All lines with the word "search" in the material below are required.
►
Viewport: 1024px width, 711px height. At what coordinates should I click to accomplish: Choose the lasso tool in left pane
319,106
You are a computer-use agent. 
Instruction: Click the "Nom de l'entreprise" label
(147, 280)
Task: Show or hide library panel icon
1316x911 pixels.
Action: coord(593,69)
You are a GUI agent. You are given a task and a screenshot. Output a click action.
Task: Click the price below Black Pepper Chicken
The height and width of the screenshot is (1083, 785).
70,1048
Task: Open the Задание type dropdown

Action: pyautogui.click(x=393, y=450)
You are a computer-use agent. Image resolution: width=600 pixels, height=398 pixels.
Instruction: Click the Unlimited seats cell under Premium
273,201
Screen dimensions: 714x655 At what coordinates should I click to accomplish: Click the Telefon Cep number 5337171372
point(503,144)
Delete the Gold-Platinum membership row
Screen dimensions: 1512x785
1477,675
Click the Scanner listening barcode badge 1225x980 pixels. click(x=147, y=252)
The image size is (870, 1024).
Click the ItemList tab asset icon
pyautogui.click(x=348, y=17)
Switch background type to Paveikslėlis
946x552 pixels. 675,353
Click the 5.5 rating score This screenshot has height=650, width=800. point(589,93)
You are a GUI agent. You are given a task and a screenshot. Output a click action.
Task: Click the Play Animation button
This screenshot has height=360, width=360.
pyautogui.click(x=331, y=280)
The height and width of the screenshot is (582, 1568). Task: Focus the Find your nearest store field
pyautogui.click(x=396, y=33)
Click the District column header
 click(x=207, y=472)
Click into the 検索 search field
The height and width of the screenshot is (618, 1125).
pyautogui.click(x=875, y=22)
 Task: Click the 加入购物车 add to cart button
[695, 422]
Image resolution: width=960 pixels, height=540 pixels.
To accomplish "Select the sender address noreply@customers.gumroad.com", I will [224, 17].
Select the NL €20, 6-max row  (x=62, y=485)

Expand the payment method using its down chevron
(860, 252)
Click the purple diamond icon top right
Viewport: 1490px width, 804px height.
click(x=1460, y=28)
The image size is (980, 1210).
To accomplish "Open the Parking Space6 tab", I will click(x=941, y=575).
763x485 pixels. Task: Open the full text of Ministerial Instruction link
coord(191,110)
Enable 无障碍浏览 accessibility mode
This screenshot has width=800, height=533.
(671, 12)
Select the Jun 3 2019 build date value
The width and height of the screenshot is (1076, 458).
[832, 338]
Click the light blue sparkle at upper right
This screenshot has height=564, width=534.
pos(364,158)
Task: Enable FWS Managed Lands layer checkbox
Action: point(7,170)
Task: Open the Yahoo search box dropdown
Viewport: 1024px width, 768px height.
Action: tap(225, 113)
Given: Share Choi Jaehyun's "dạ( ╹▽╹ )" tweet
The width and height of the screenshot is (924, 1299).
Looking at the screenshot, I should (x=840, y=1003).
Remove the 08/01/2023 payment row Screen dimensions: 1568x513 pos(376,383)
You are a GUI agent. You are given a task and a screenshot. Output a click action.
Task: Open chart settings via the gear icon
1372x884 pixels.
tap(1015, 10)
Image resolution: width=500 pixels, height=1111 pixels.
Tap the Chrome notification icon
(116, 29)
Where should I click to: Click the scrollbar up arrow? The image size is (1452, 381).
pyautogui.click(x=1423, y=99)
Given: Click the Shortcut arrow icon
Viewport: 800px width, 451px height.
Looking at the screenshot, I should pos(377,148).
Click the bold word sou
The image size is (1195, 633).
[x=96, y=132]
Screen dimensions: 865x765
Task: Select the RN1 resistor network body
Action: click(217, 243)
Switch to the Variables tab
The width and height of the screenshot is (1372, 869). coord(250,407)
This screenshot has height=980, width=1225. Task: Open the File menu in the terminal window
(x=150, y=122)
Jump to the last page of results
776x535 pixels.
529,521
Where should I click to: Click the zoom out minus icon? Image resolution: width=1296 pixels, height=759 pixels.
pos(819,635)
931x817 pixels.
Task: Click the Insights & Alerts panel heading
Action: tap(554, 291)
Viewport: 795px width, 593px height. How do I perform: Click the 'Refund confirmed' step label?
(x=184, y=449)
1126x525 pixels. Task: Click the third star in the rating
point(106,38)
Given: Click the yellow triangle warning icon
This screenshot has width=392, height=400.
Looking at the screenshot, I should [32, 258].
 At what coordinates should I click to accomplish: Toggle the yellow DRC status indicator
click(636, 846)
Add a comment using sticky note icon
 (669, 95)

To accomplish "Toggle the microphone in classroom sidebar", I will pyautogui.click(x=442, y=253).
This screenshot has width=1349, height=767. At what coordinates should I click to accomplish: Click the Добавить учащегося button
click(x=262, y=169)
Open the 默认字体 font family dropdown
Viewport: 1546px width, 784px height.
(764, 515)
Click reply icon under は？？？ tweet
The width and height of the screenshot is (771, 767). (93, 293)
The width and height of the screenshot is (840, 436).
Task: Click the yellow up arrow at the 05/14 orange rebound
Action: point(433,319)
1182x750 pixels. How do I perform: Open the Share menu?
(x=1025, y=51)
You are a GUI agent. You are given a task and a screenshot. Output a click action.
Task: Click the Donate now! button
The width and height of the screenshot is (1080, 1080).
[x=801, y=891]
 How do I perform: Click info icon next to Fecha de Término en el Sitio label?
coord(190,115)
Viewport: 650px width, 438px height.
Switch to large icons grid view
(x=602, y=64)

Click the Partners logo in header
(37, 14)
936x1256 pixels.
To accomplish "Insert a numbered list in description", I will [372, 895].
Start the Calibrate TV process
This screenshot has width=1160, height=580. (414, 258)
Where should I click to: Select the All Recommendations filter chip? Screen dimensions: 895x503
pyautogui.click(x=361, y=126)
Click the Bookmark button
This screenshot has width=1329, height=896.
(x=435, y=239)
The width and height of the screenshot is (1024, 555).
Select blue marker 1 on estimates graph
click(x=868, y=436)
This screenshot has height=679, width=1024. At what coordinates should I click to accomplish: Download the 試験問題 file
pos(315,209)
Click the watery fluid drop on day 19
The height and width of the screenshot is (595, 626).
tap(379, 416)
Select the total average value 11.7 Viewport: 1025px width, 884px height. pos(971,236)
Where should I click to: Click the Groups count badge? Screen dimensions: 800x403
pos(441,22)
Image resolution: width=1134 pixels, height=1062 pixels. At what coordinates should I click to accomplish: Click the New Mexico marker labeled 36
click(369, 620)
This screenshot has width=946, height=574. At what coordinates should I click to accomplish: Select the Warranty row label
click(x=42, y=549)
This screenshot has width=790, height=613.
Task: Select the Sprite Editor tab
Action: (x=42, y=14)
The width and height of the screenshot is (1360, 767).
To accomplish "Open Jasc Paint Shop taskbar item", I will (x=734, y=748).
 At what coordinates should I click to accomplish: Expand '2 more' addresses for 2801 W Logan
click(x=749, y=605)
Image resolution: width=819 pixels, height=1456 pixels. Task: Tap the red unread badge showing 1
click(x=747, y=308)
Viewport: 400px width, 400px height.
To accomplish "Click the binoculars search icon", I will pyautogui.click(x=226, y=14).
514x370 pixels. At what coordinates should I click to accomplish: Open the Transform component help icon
◄
## [Response area]
Click into the 検索 search field
Task: Open the Yahoo search box dropdown
To accomplish "Click the binoculars search icon", I will pyautogui.click(x=226, y=14).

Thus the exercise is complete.